How does one get diagnosed with glaucoma? Here are a few methods and tools that ophthalmologists use:
Visual field testing (otherwise known as perimetry)
The Glaucoma Foundation noted that a physician may test your field of vision to reveal your eyes’ level of damage. You will be asked to lean your chin on a stand and look at a computer screen. The computer will flash a series of lights, and you press a buzzer every time you see a burst of light. The lights will appear in various locations to test both your peripheral and straight-on sight. As you perform this task, the computer registers how quickly your eyes notice the lights, and registers which areas you struggle to see. People dealing with severe glaucoma may have extensive damage and will miss many of these triggers.
Tonometry (also known as an eye pressure test) and ophthalmoscopy
The Glaucoma Research Foundation wrote that tonometry and ophthalmoscopy are commonly used in routine eye tests to check for forms of glaucoma. To measure the pressure in your eye, a doctor or technician uses a tonometer to measure how your eye reacts to a small puff of air. Each individual’s eye pressure is unique, but glaucoma is most common between 12 and 22 millimeters of mercury (the scale that physicians use to record eye pressure).

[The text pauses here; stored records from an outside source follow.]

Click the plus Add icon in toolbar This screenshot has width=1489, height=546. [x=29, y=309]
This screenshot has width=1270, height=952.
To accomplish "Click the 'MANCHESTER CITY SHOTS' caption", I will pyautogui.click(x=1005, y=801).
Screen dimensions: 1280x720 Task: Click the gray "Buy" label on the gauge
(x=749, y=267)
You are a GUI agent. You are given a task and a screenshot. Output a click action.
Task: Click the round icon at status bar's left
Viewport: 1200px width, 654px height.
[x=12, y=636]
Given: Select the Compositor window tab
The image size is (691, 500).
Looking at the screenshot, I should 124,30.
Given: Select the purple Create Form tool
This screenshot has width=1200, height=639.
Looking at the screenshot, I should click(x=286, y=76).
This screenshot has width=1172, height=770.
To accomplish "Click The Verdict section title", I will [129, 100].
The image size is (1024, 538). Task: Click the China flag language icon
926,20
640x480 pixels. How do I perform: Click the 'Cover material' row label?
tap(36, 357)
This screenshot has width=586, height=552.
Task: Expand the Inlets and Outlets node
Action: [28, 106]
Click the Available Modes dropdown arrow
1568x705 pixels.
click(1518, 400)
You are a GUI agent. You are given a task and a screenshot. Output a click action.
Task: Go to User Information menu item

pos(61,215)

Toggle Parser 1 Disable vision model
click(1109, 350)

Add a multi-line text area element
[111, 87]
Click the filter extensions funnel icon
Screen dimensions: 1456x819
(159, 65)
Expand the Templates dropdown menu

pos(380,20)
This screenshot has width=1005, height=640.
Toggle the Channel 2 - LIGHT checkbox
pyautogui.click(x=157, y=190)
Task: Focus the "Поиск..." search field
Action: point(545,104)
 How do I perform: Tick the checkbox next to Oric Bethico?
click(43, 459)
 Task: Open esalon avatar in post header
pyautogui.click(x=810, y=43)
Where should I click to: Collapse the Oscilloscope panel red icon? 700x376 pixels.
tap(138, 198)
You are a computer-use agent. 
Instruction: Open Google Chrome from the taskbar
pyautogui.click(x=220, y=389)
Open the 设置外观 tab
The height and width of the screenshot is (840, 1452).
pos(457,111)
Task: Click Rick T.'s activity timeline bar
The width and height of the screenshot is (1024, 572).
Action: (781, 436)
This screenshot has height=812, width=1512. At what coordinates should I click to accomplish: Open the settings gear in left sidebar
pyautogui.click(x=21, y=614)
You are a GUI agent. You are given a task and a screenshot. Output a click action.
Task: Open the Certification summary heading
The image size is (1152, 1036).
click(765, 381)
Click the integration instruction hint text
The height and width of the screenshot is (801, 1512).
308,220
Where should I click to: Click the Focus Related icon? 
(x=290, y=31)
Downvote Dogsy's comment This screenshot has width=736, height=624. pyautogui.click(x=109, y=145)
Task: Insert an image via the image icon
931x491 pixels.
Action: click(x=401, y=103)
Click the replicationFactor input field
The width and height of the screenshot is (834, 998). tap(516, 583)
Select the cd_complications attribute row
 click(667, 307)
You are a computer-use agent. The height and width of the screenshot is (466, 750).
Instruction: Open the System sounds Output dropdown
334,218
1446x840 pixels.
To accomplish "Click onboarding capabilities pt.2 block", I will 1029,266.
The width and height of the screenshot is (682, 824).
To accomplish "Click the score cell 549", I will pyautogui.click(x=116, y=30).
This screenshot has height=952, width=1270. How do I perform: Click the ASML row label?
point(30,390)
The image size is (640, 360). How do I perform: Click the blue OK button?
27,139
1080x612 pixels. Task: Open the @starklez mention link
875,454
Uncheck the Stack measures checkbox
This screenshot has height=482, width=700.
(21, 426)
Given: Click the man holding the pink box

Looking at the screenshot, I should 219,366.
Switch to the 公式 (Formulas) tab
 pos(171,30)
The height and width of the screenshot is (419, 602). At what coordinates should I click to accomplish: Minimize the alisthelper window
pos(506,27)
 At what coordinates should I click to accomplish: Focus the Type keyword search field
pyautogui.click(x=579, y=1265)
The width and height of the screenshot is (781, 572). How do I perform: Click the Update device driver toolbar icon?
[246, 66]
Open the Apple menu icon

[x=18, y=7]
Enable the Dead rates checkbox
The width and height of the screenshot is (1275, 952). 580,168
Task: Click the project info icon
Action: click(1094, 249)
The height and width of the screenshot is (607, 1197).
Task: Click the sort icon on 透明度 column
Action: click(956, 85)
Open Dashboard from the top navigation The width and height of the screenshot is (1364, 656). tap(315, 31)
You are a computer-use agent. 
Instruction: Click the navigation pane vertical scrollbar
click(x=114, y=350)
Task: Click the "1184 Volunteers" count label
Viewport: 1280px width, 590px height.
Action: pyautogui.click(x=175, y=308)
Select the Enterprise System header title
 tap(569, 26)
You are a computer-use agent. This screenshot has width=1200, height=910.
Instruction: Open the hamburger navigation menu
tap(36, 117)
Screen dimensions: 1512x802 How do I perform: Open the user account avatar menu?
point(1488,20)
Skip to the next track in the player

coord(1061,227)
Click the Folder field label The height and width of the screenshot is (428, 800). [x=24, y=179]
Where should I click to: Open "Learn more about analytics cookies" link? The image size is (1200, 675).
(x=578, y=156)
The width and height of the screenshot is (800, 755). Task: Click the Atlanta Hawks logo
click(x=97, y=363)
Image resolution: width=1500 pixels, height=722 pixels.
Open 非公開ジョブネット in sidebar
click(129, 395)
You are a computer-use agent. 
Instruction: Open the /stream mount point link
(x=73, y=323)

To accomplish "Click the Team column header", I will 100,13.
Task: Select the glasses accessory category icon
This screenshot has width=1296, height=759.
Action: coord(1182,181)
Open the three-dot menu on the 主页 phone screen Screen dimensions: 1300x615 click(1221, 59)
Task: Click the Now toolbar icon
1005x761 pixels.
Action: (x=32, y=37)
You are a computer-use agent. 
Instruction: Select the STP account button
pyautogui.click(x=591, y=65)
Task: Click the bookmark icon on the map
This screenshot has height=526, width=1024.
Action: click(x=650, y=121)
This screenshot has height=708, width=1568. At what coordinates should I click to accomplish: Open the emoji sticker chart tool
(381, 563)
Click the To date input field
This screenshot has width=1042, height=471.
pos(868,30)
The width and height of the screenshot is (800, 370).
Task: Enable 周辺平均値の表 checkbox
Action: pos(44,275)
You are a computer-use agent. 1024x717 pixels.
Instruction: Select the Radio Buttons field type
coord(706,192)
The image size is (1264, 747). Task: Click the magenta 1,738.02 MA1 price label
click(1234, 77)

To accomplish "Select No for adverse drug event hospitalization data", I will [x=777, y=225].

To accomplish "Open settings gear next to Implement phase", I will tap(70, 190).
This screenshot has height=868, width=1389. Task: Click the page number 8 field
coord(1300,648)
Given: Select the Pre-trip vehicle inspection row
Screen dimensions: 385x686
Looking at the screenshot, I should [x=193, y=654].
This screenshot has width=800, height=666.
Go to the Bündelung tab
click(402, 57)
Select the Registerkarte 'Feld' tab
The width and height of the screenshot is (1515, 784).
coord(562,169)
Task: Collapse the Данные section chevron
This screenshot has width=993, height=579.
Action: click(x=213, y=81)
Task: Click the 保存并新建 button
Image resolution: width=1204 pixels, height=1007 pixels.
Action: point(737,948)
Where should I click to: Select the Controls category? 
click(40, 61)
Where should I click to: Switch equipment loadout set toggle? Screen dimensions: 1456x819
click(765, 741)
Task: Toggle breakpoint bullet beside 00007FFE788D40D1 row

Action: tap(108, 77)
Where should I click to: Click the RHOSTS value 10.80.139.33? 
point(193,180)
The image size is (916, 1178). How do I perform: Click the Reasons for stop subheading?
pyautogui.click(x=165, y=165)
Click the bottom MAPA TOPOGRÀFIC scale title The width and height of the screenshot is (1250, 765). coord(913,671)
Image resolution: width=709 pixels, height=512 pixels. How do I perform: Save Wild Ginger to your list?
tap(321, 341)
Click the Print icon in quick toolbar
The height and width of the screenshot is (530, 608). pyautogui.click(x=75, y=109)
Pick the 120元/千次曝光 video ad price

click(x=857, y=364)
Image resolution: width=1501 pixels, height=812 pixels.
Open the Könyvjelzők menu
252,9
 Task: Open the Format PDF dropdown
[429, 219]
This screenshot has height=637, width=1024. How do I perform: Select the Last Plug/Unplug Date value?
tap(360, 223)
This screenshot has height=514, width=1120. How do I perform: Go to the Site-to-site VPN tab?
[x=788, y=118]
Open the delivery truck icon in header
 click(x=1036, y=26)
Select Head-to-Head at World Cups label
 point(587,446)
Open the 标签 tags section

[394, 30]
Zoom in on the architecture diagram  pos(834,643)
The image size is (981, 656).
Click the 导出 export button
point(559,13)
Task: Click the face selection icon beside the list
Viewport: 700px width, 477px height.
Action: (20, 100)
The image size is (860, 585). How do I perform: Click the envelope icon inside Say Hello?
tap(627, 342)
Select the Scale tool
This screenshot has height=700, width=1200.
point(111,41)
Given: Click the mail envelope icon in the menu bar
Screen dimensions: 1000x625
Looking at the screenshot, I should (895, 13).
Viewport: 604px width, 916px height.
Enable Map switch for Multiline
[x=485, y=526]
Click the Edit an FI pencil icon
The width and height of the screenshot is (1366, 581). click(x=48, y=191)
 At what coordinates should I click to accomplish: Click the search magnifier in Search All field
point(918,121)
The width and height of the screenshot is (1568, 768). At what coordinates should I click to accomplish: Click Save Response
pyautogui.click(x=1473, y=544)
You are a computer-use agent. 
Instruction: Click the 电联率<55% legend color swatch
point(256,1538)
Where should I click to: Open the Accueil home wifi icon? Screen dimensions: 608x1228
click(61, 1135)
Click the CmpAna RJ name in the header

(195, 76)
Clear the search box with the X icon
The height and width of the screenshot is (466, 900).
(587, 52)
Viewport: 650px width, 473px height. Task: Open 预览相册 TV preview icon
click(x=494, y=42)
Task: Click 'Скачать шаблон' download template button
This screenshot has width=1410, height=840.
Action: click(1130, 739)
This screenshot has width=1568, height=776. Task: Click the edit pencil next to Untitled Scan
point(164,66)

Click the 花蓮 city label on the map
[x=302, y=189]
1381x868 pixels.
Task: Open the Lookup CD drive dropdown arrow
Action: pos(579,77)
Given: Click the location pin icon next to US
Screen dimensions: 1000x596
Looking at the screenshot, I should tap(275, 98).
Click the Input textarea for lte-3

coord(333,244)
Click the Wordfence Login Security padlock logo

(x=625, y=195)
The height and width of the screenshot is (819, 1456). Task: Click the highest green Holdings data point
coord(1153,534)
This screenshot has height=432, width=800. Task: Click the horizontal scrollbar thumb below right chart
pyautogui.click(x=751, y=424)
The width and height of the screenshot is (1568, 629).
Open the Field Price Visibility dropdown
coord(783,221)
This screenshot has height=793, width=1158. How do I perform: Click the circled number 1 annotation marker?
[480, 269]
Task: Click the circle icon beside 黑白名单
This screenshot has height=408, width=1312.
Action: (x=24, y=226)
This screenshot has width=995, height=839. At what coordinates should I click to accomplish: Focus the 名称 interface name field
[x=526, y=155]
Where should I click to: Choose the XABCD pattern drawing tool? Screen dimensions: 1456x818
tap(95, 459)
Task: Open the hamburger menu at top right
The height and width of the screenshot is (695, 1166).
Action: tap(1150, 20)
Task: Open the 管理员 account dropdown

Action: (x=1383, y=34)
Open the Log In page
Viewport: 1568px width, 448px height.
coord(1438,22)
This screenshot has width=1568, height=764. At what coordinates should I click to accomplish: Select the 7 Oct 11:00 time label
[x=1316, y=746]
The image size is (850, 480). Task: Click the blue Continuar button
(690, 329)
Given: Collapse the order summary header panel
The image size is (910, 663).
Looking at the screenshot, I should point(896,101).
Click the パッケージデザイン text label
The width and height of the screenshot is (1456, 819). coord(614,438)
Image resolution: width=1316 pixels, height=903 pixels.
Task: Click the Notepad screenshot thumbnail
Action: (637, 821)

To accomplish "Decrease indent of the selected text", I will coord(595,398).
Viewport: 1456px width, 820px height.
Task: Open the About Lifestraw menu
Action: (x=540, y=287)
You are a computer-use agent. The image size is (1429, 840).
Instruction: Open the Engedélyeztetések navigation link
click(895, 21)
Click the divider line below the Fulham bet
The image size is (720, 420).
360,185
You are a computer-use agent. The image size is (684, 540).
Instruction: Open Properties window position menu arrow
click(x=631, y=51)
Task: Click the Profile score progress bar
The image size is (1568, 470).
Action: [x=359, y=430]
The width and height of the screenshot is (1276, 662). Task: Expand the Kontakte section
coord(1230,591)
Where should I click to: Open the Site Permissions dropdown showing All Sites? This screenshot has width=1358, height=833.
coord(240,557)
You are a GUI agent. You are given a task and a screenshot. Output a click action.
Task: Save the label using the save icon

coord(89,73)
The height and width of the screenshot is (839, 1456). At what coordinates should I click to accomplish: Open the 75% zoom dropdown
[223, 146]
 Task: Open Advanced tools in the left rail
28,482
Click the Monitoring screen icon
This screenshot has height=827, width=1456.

You may have also encountered ophthalmoscopy in a routine eye exam. A practitioner will place eye drops in both eyes to dilate your pupils. The doctor will then shine a light into your eyes to detect any optic nerve damage.
The angle that fluid drains out of the eye can have a major effect on whether a person has glaucoma. The blood vessels and pigmentation in the skin around the eye area may also play a role. Gonioscopy can help with this. During this procedure, the eyes are numbed with anesthetic drops, and then contact lenses with mirrored insides are placed over the eyes. The doctor can then see into the eye in varying directions to check that fluids are able to properly drain. Narrow angles in the trabecular meshwork (area where drainage occurs) may cause acute glaucoma and even block fluid from draining away from the eye.
Glaucoma calls for a variety of different kinds of tests because there are many different factors that can indicate whether or not a person has this condition. If you are concerned that you may have glaucoma, call your eye doctor to schedule an appointment right away.